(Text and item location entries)
= = = = = = =
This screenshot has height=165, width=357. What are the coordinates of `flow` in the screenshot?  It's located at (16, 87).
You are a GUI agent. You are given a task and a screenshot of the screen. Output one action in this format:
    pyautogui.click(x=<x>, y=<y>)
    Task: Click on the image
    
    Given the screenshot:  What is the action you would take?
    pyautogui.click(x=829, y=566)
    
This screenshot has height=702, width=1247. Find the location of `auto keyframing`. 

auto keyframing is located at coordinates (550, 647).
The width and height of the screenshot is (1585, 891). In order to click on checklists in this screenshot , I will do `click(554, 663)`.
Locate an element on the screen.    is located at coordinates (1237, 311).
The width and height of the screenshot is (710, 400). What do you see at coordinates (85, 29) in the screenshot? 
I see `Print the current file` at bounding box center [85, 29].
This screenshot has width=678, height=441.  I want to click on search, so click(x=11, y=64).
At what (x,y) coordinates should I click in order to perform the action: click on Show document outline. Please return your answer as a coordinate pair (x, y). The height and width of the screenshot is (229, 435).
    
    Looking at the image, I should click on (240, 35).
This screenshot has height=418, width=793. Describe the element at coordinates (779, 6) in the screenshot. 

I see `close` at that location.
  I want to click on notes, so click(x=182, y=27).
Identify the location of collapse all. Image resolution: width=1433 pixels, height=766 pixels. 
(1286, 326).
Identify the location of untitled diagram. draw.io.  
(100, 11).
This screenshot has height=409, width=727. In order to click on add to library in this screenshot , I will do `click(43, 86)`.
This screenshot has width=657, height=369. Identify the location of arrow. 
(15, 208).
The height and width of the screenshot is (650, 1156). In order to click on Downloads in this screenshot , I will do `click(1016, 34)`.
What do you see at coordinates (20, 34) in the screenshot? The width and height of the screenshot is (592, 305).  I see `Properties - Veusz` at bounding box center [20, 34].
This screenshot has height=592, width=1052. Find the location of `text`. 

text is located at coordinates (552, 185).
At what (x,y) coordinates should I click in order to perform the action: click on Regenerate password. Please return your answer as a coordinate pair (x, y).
= = = = = = =
--- The exercise ---
Copy the data above word for word, from the line with "This screenshot has height=409, width=727." up to and including the line with "The height and width of the screenshot is (650, 1156).".

--- The response ---
This screenshot has height=409, width=727. In order to click on add to library in this screenshot , I will do `click(43, 86)`.
This screenshot has width=657, height=369. Identify the location of arrow. 
(15, 208).
The height and width of the screenshot is (650, 1156). In order to click on Downloads in this screenshot , I will do `click(1016, 34)`.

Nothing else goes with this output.